═══ Entries provided ═══
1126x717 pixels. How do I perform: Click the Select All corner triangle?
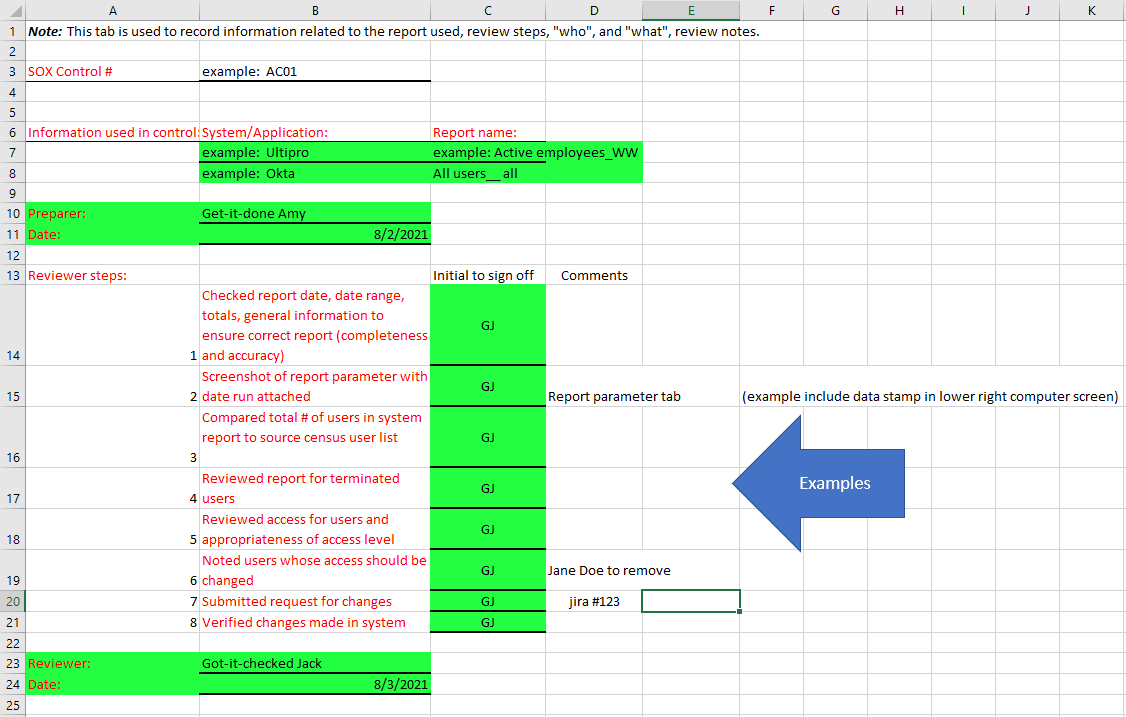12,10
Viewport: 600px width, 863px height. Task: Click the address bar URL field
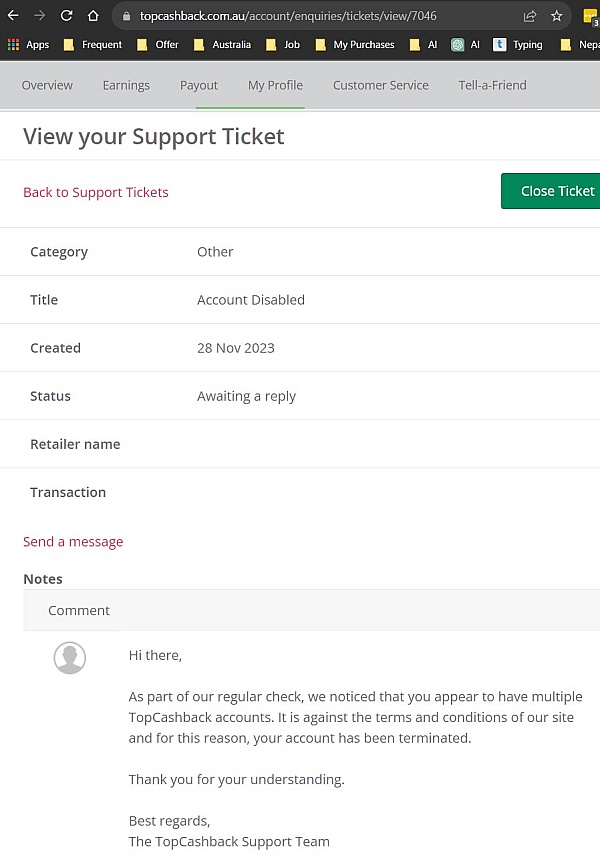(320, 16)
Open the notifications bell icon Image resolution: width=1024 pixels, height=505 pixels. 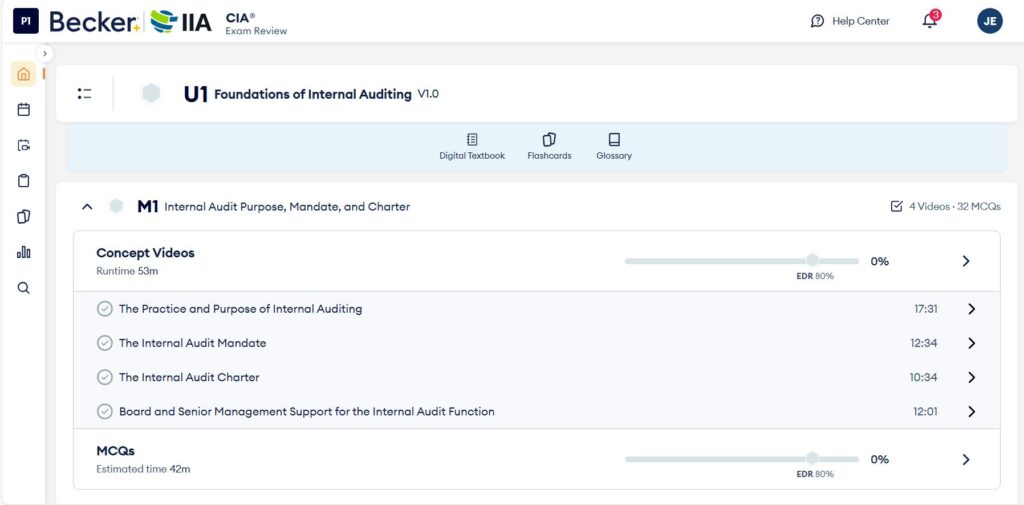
═══
═══ Entries provided ═══
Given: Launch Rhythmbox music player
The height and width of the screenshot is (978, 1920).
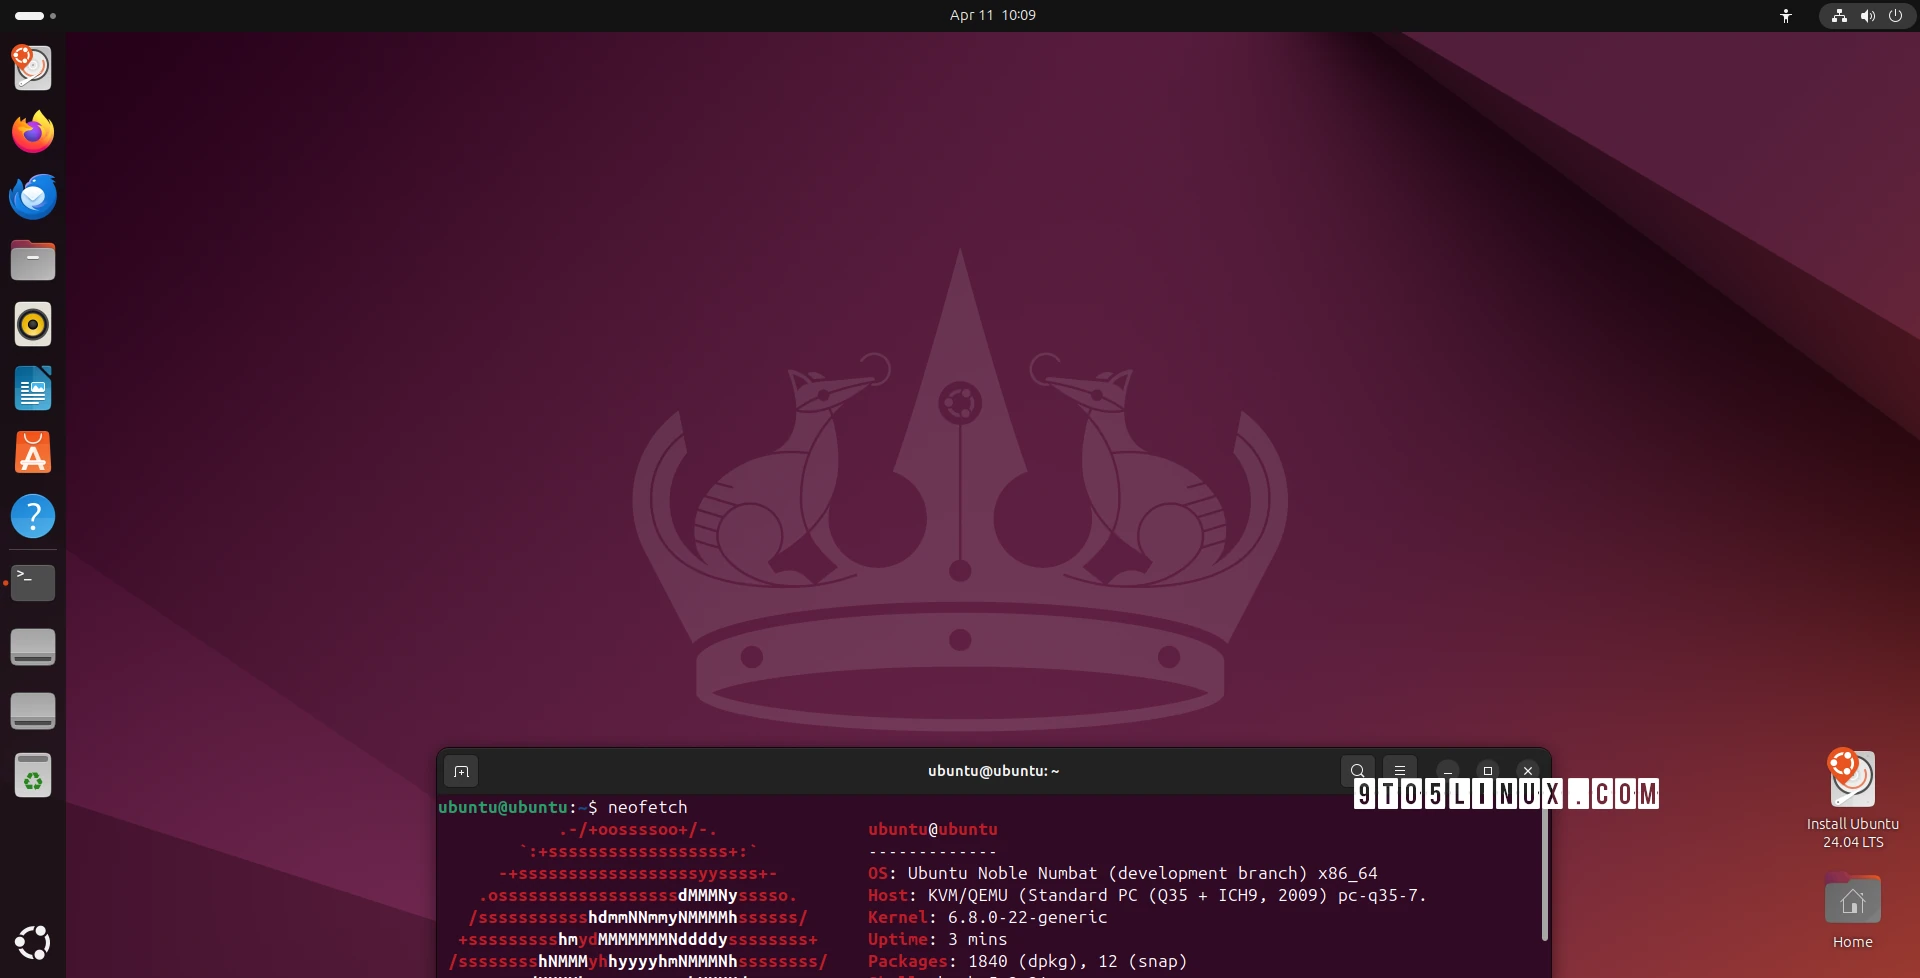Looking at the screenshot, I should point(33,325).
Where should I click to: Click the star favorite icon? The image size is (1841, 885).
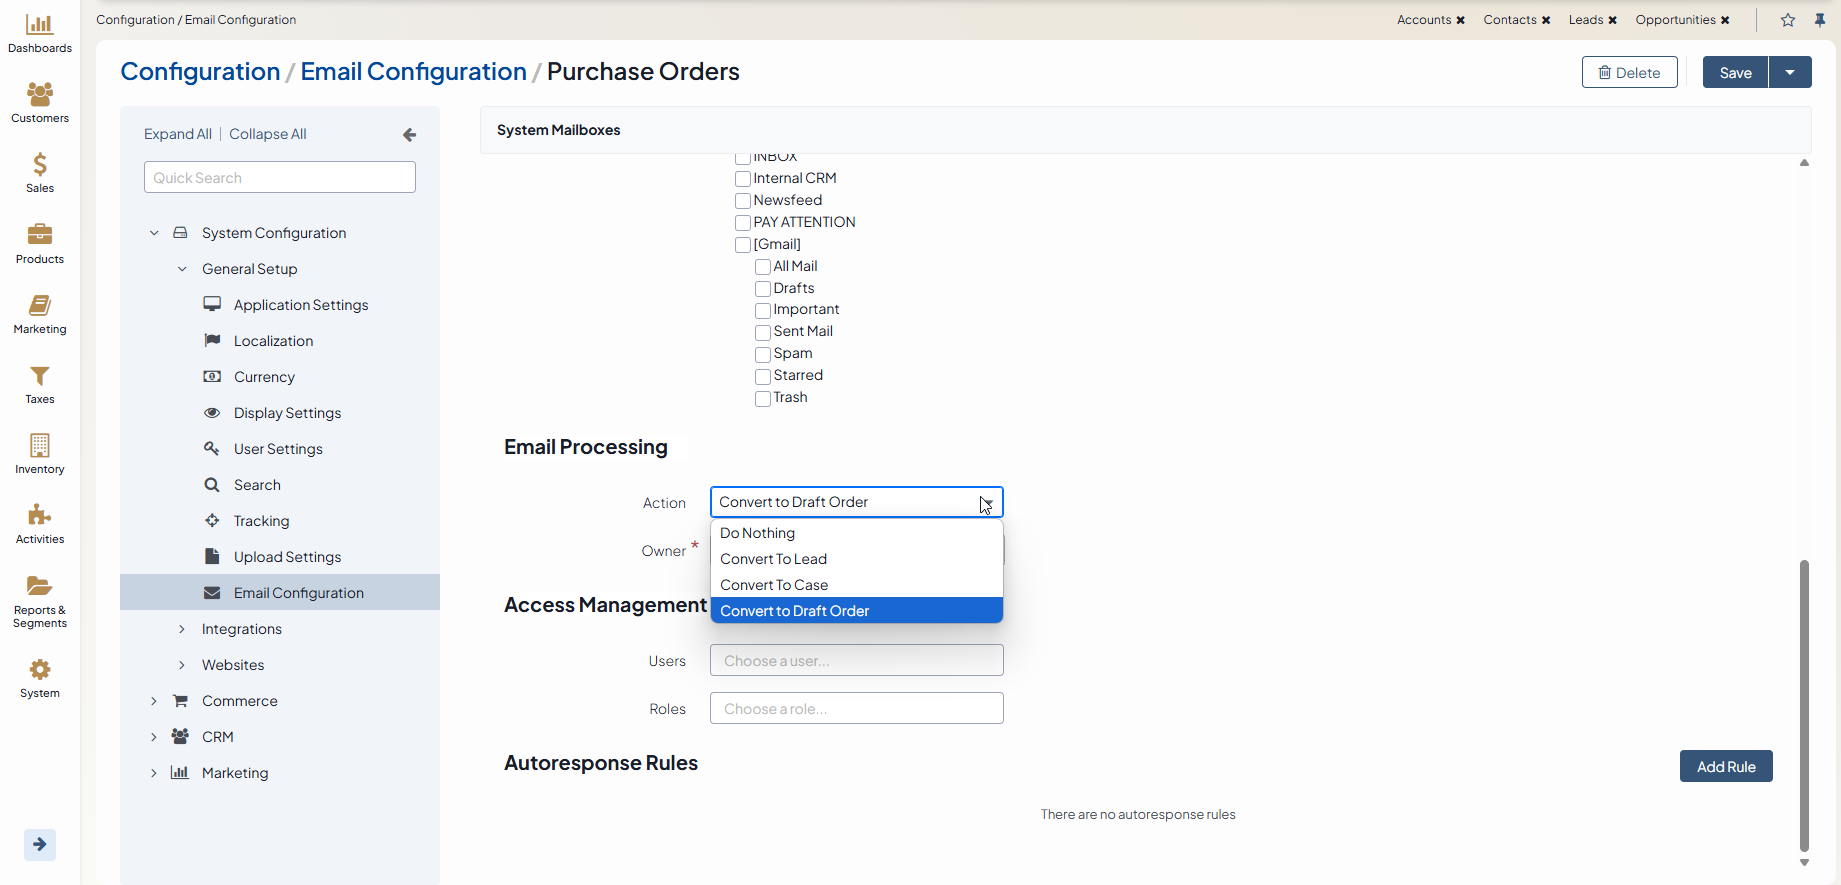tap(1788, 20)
═══
From the records above, copy only the lines running from the line containing "Viewport: 600px width, 863px" to the line containing "Open the notifications", both ends included. Leave the pictures out.

Written solution:
Viewport: 600px width, 863px height. Task: Click the address bar URL field
(320, 16)
Open the notifications bell icon Image resolution: width=1024 pixels, height=505 pixels. 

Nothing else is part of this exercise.